Daha önce kısa bir incelemesini yaptığımız The Mentalist’in 3. sezon finalini yorumlayacağız bugün. Bölümü izlememiş olanların yazının bundan sonrasını okumamaları kendi yararlarına olacaktır. Zira spoiler vermeden bu bölümü anlatmak mümkün değil.
Dizinin finali normal bölümlerin iki katı uzunluktaydı. Açıkçası izlemeye başlamadan önce çok heyecanlıydım. Belki de Lost’un finali öncesi duyduğum heyecan kadar yüksekti. Çünkü, Jane ve Red John’un bu bölümde karşılaşacaklarını izlemeden önce biliyorduk.
Bölümü izlemeye başlayınca ilk yarım saatte biraz hayal kırıklığına uğradım doğrusu, konunun bir süre sonra Red John’a bağlanacağını bilsem de izlerken ilk yarım saatlik bölümden çok memnun kalmadım. Ancak daha sonra olayların bir şekilde Hightower’a ve sonrasında Red John’a bağlanması çok güzeldi.
Bölümün son 7 dakikası Jane ve Red John arasında geçiyor. Jane’in heyecanını yüzünden ve kelimelerinden anlamak mümkündü. Nedense Red John’un hep kel olduğunu düşünmüştüm ama yanılmışım. Hızlı konuşan, acele eden, kelimeleri birbirine sıkıştıran haliyle akıllı ama biraz sosyopat biri olduğunu da doğru yansıtmışlar karaktere. Tüm konuşma boyunca Jane’in elleri cebindeydi. Dedim ki ulen Jane insan yanında bi silah getirip şu adamı öldürmez mi? Hadi biz faniler tahmin edemezdik Red John’un senin peşinden geleceğini, sen de mi düşünemedin diye düşündüm. Ama anladım ki Jane usta, en doğru zamanı beklemiş ve bir şekilde onun Red John olduğundan emin olmak istemiş. Ayrıca her ne kadar Red John ruh hastası biri gibi olsa da, kötü karakter gibi davranmaması benim çok hoşuma gitti. Yani Jane’i kızdırmak için karısı ve çocuğuyla ilgili bir sürü şey söyleyebilirdi ama öyle yapmadı. Jane konuşma sırasında sürekli onun Red John olduğundan emin olmaya çalıştı ve artık en son sorduğunda Red John da bir şekilde isyan etmiş olacak ki, çilek ve krema’yı anlattı. O anda Jane’in yüzünde hem bir rahatlama hem de derin bir hüzün vardı. Red John’u vurduktan sonra da ne kadar huzurlu olduğunu hepimiz gördük zaten.

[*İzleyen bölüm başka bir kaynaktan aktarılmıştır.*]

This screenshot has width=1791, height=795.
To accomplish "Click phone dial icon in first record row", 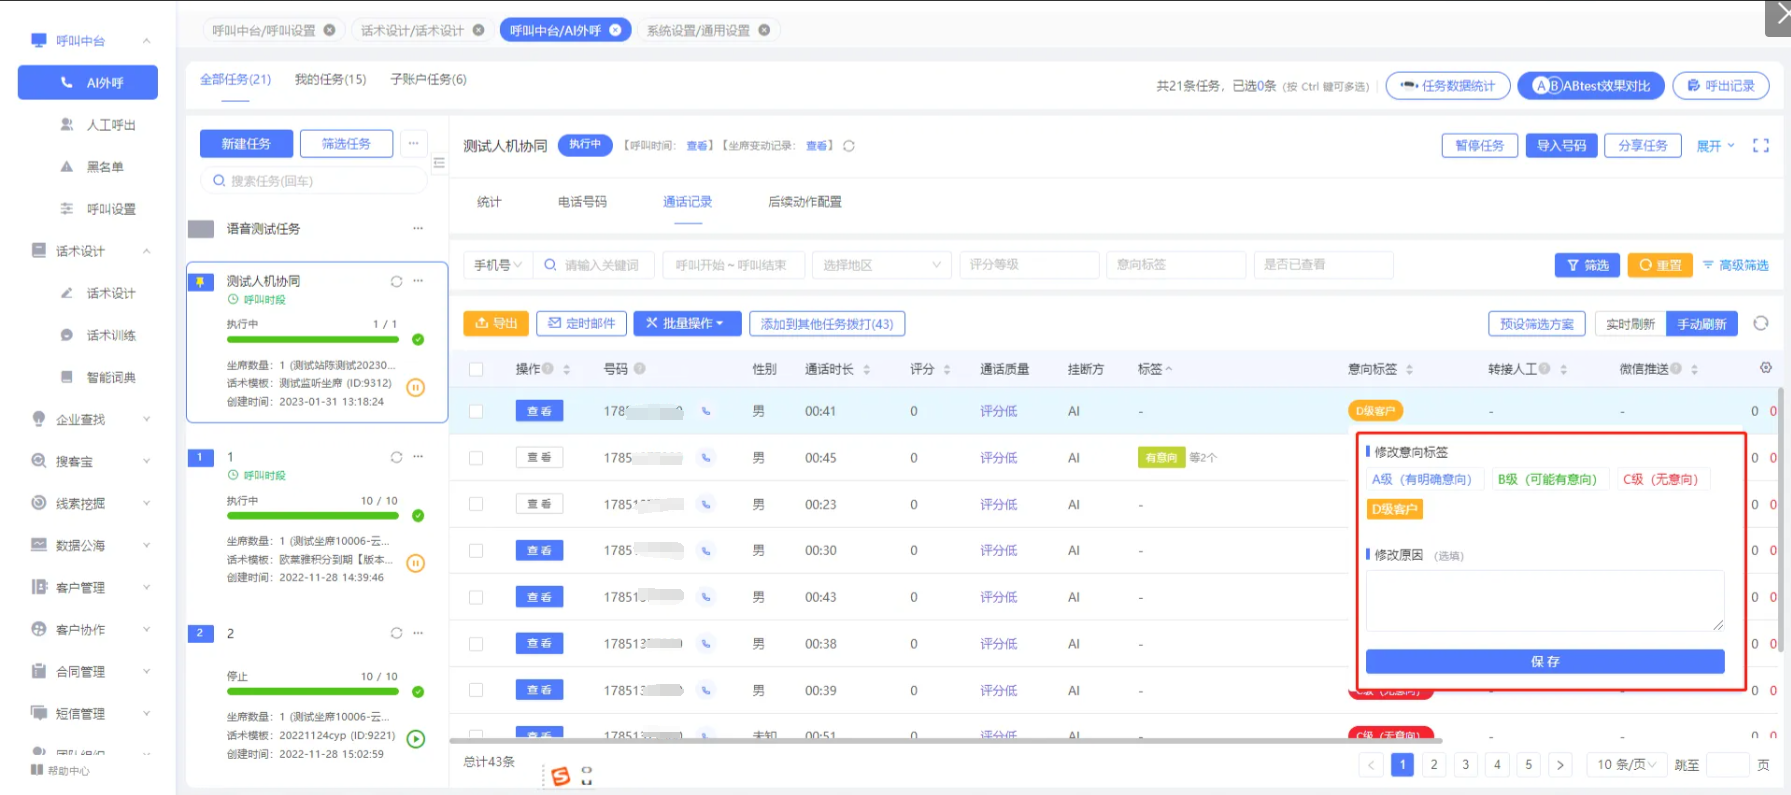I will click(706, 411).
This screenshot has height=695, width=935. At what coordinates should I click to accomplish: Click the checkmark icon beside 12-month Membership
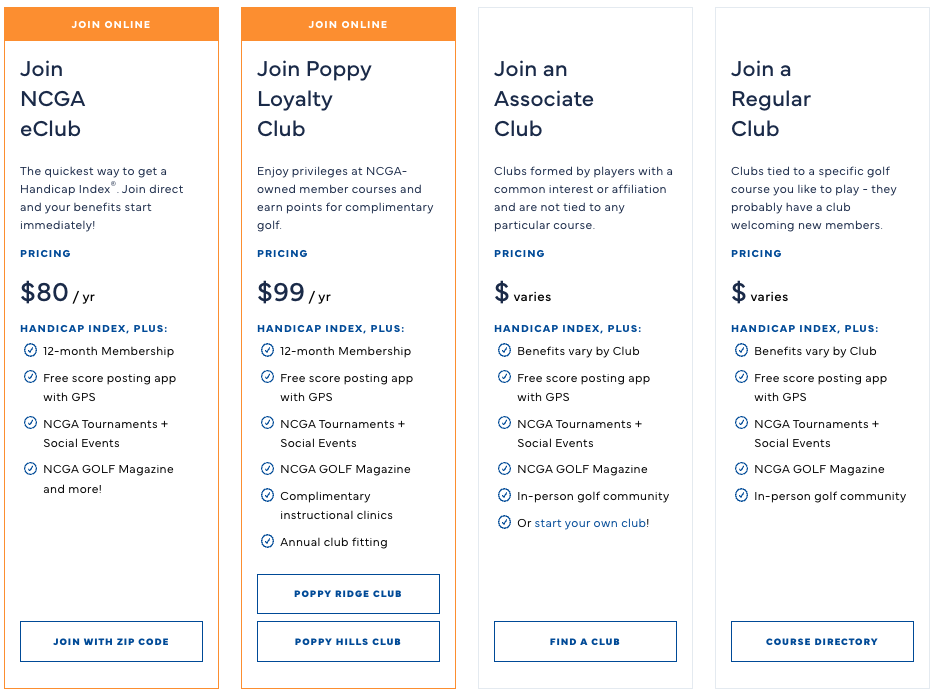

Belki o adam Red John olmayabilir, belki bölümle ilgili açık olmayan bi dolu durum var ama ben final bölümünden çok etkilendim. İlk 2 sezonun finallerinin hep sönük olduğunu düşünmüşümdür, ama bu finalin üzerine söylenecek olumsuz bir şey olduğunu sanmıyorum.
4. sezonun nasıl şekilleneceği çok önemli. Eğer bu ölen Red John değilse, konunun yine Red John üzerinden devam edeceği aşikâr ama eğer ölen Red John ise bundan sonra senaristlerin işi bi hayli zor olacak. Red John kopyaları türerse dizide o zaman dizi kötü bir seçim yapmış derim, ama onun haricinde ne olacağını bekleyip göreceğiz. Finalde ileriye yönelik iki nokta var merak ettiğim; birincisi, LaRoche arabada o herifi yok yere öldürdü. Neden? LaRoche’ta bi numara var ama bakalım ne çıkacak altından. Bir de daha önemsiz ama benim merak ettiğim nokta; O’Laughlin kaypağı ölürken Grace’in boynundaki kolyeyi çekip alıyor. Grace’e silah doğrulturken, evet sizi kandırdım ama seni gerçekten sevdim diyor, yani kolyeyi hak etmediğini düşündüğünü sanmıyorum. Belki bir şeylerden korumak için yapmış olabilir. Onu da öğrenmek için Eylül ayına beklemek gerekiyor maalesef.
Başlarken 2-3 paragraf yazmayı planlamıştım ama kendimi tutamadım. :) Belki bir süre sonra yine bu bölüm üzerine bir şeyler yazarım. Çünkü aklımda o kadar çok şey var ki.
2 yorum:
kolye mikrofon çünkü. red john öyle haberdar oldu bu bölümde olacaklardan.
Evet çok mantıklı, sanıyorum ki 4. sezonda bir şekilde buna değinecekler.